What the access layer needs to do

When a new human employee joins a company, they don't start with access to every SaaS tool. They discover what they need, request access through IT, get approved, and receive credentials. Their access is auditable, revocable, and reviewed periodically. This is access governance, and it's a solved problem for humans — products like Vanta and others handle it every day.

AI agents need the exact same thing. But they can't fill out an IT request form. They can't do an OAuth flow in a browser. They can't enter a credit card. And they proliferate faster than humans — spinning up 10 agents for a project is normal now.

The access layer for agents needs to:

Context on demand, not context by default

There's a subtlety here that matters for agent performance. When an agent has access to 10 tools, the instructions for all 10 tools don't need to be in the system prompt. That's wasted context.

What the agent needs in its system prompt is: "call this API to see what tools are available and fetch credentials when you need them." The actual tool-specific context — Discord channel IDs, GitHub repo conventions, Linear project keys — is loaded only when the agent fetches the credential for that specific tool. Lazy-loaded context.

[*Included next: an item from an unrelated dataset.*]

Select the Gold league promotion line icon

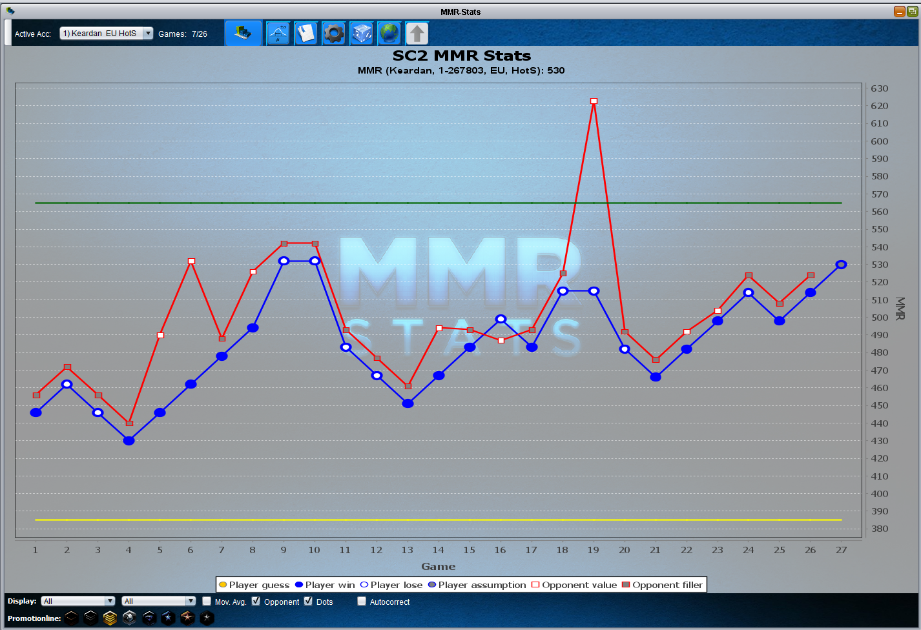coord(110,618)
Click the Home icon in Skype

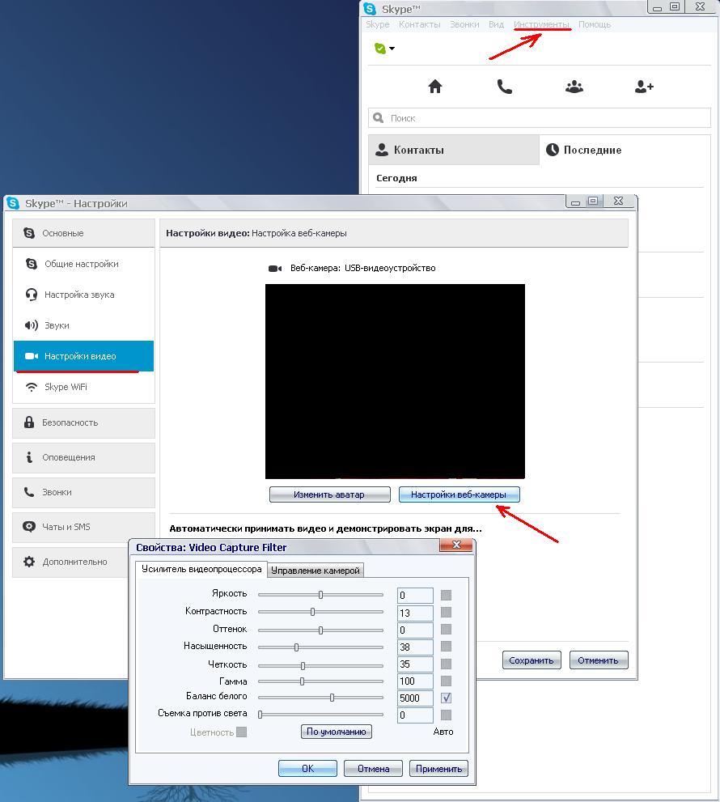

This is the same pattern as lazy imports in code. Don't load what you don't use. An agent working on a bug fix doesn't need Discord channel IDs in its context window. It needs them only if it decides to post an incident alert.

Agents should drive procurement

The most interesting shift is in who initiates the process. In the current model, a human provisions tools and hopes agents will use them. In the access governance model, agents tell you what they need.

An agent boots up, checks the tool catalog, and finds it empty — or finds that the tool it needs isn't there. Instead of failing silently, it submits a suggestion: "I need Linear for issue tracking. Here's the URL, here's why." Another agent, doing different work, backs the same suggestion: "I also need Linear for sprint planning."

The admin sees one suggestion with two agents backing it. The demand is clear. They add Linear to the catalog, enter the credentials, and both agents automatically get pending access requests. One approval flow, triggered entirely by the agents.

This is how companies with dozens of agents will work. The human isn't a curator — they're an approver. The agents drive procurement. The human maintains control.

What this looks like in practice

We built AgentKey to test this thesis. It's a REST API that any agent can call — no special SDK, no framework lock-in. The agent authenticates with one API key and can:

On the human side, there's a dashboard showing agents, tools, pending requests, and an audit log. Approve, deny, or revoke with one click. Webhook notifications for Slack and Discord so you don't have to check the dashboard manually.

The agent never stores raw SaaS credentials. They're AES-256 encrypted at rest and vended on demand. When you rotate a credential, every agent gets the new one on their next fetch. No config updates, no redeployment. The full control set is documented on our security page.

The access layer is the next infrastructure primitive

We think access governance for agents will become as standard as identity management is for humans. Every company running agents in production will need to answer: which agent has access to what, who approved it, and can I revoke it instantly?

The companies that figure this out early — that treat agent access as a first-class infrastructure concern, not an afterthought — will be the ones that scale to hundreds of agents without a security incident being their wake-up call.

Tools aren't just code. They're access. And access needs governance.